Task item:
Please repeat the records below exactly, skipping any pictures.

** Dataset entries follows **

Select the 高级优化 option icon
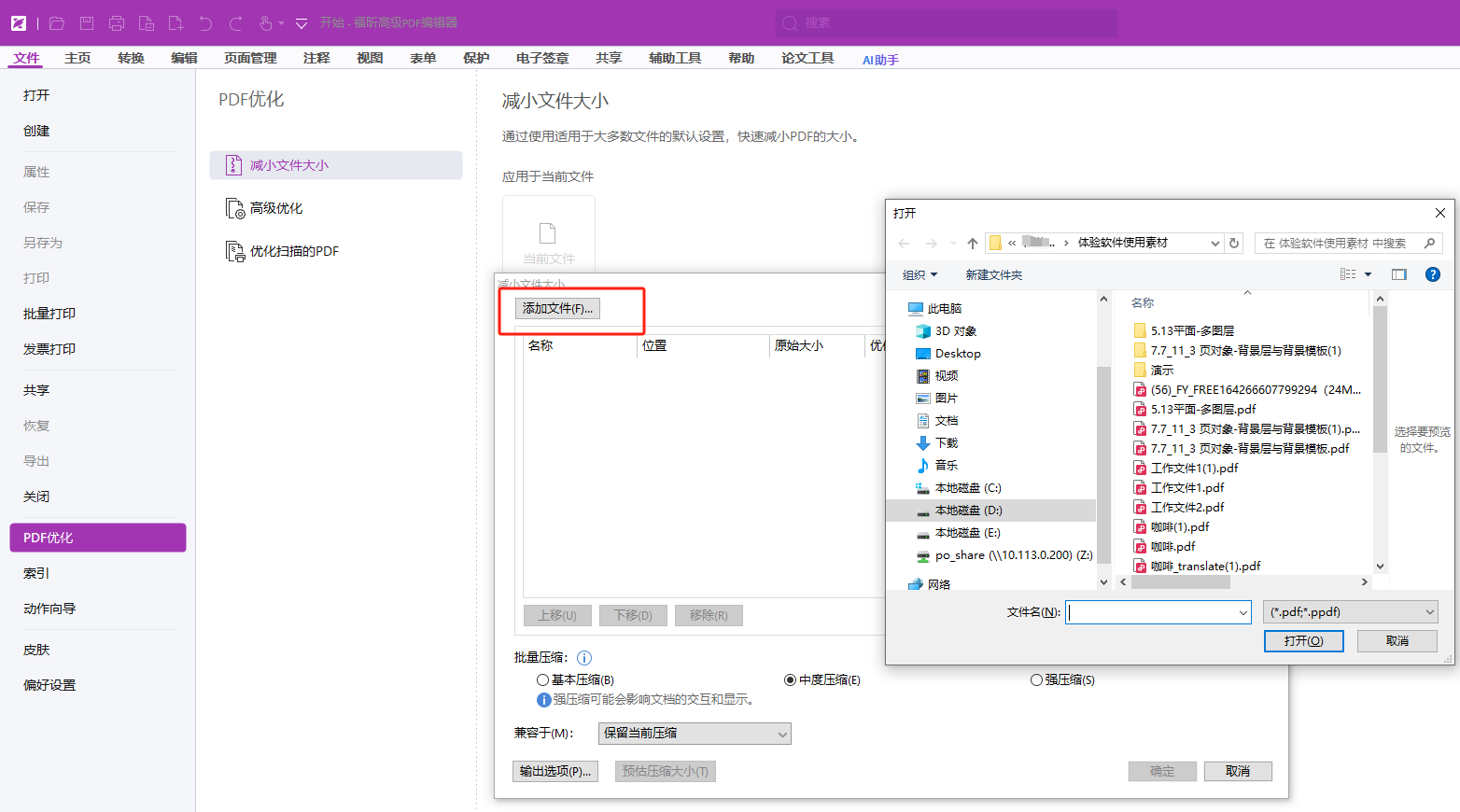The image size is (1460, 812). [x=235, y=208]
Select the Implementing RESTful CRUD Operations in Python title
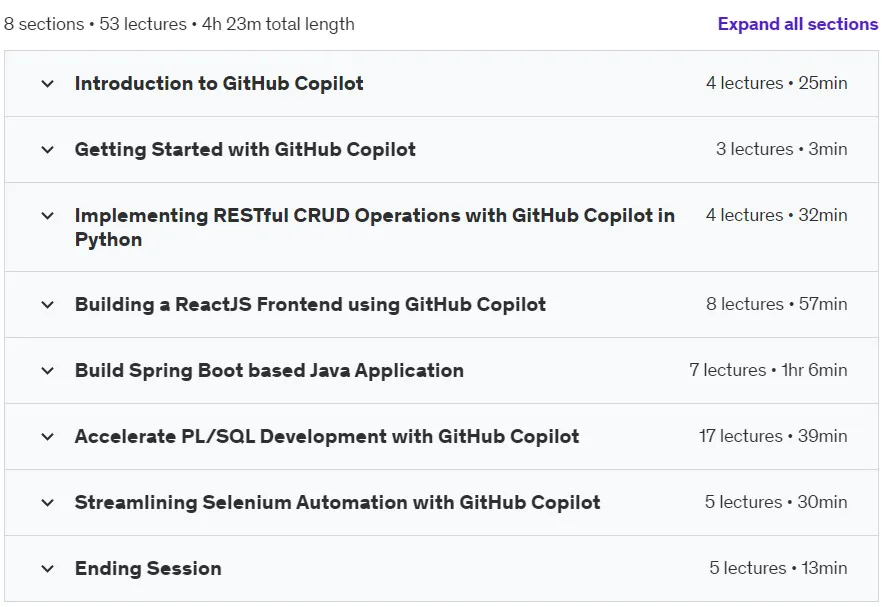Screen dimensions: 882x607 (375, 227)
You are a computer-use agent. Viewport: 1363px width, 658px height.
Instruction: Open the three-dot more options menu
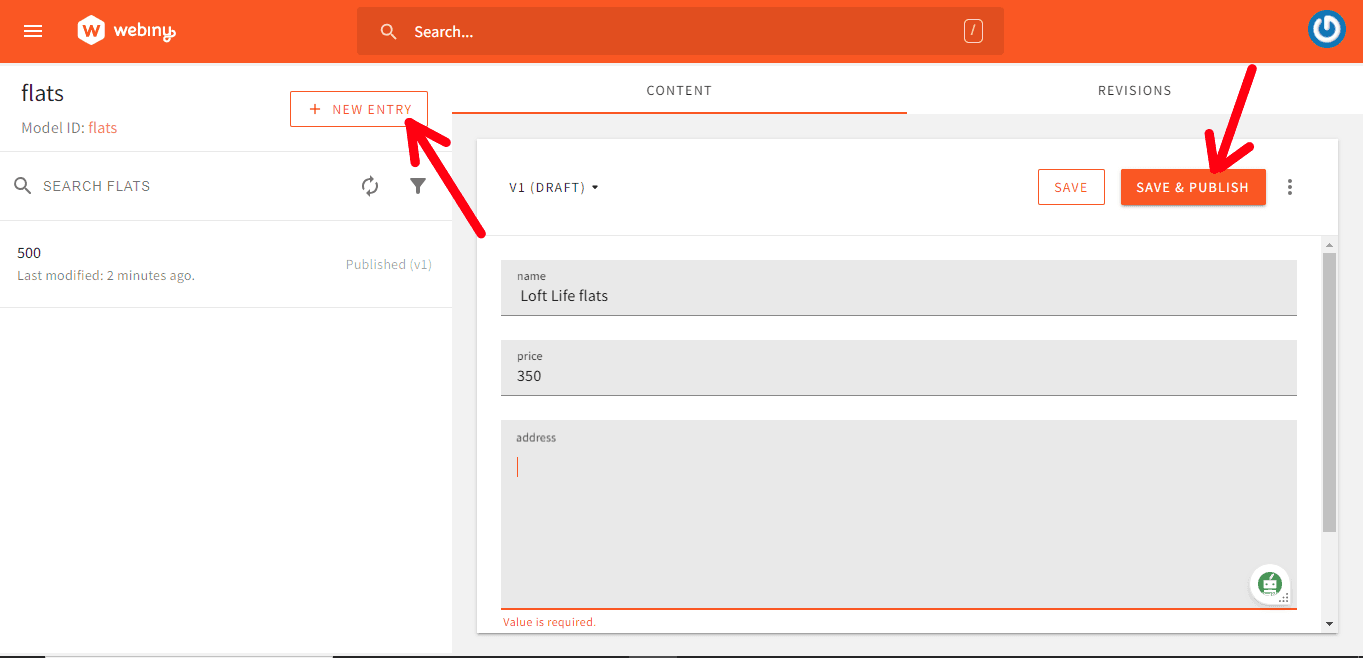click(1290, 187)
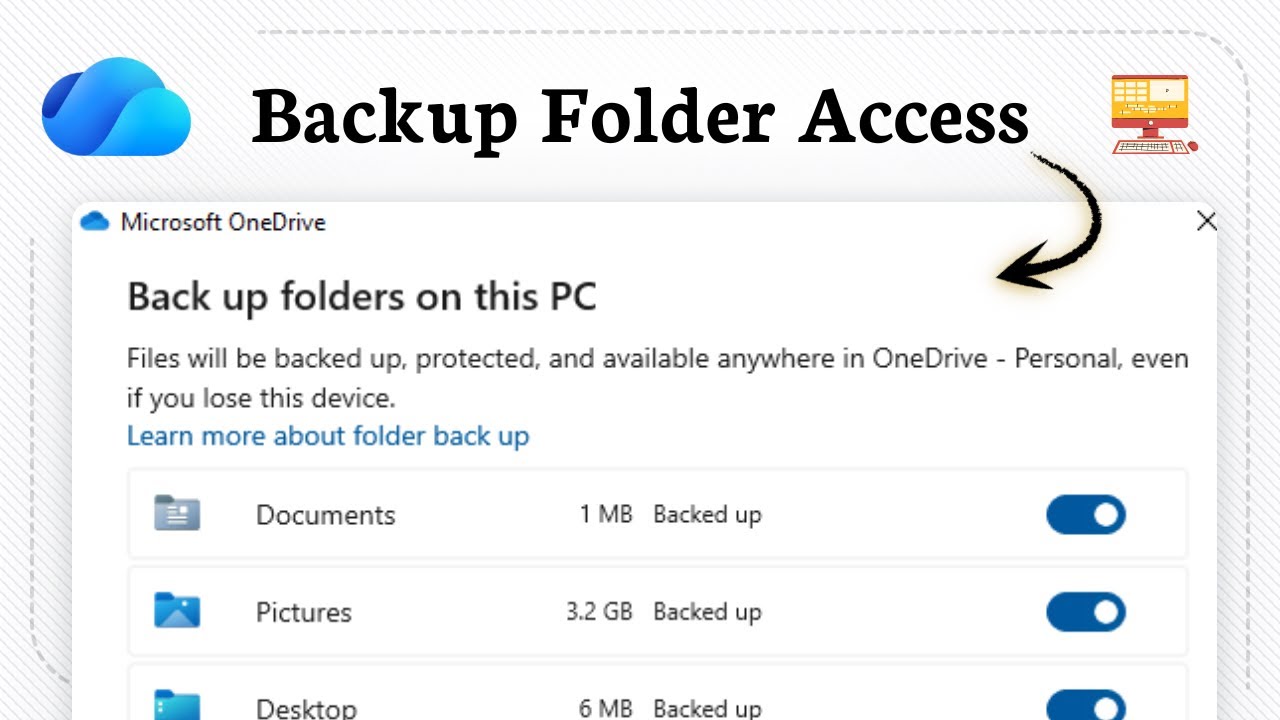Click the 3.2 GB size of Pictures
The image size is (1280, 720).
(599, 612)
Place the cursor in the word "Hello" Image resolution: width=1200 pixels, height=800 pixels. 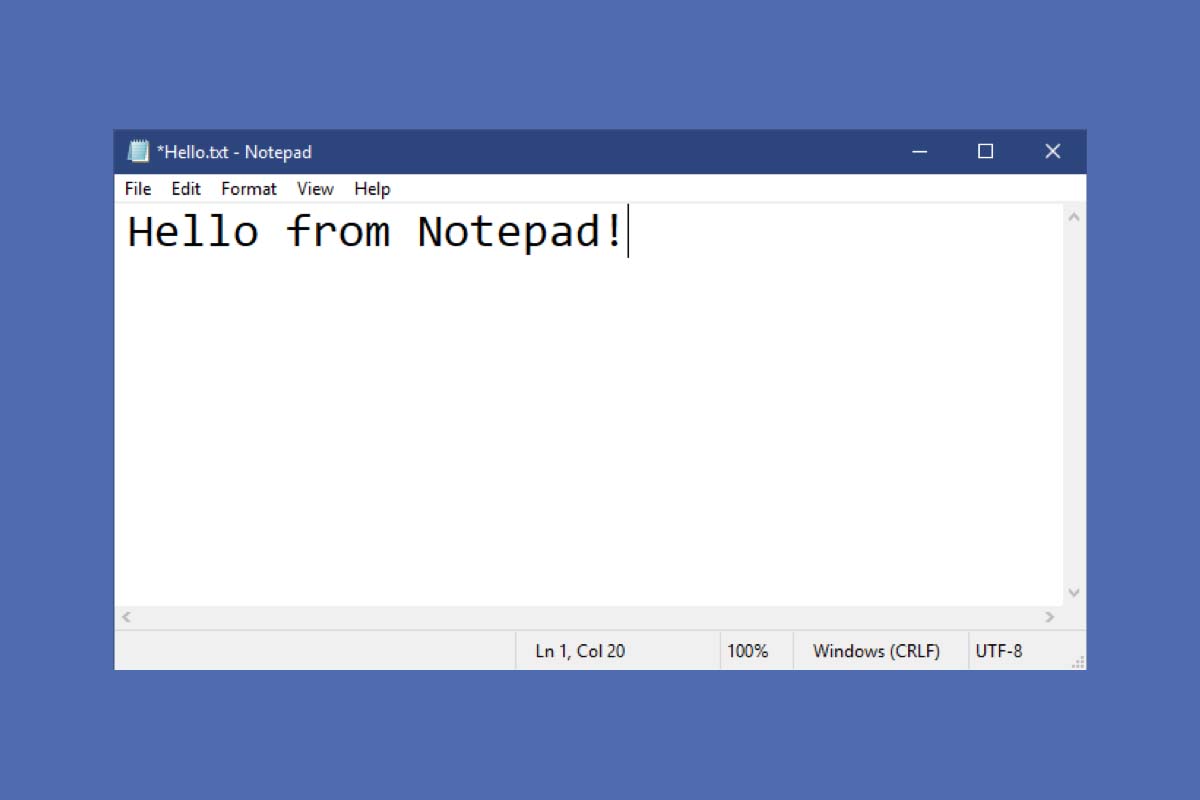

** End of Dataset entries **

Expected answer:
Select the 高级优化 option icon
The image size is (1460, 812). [x=235, y=208]
Select the Implementing RESTful CRUD Operations in Python title
Screen dimensions: 882x607 (375, 227)
You are a computer-use agent. Viewport: 1363px width, 658px height.
Instruction: Open the three-dot more options menu
click(1290, 187)
Click the 3.2 GB size of Pictures
The image size is (1280, 720).
(599, 612)
Place the cursor in the word "Hello" Image resolution: width=1200 pixels, height=800 pixels. 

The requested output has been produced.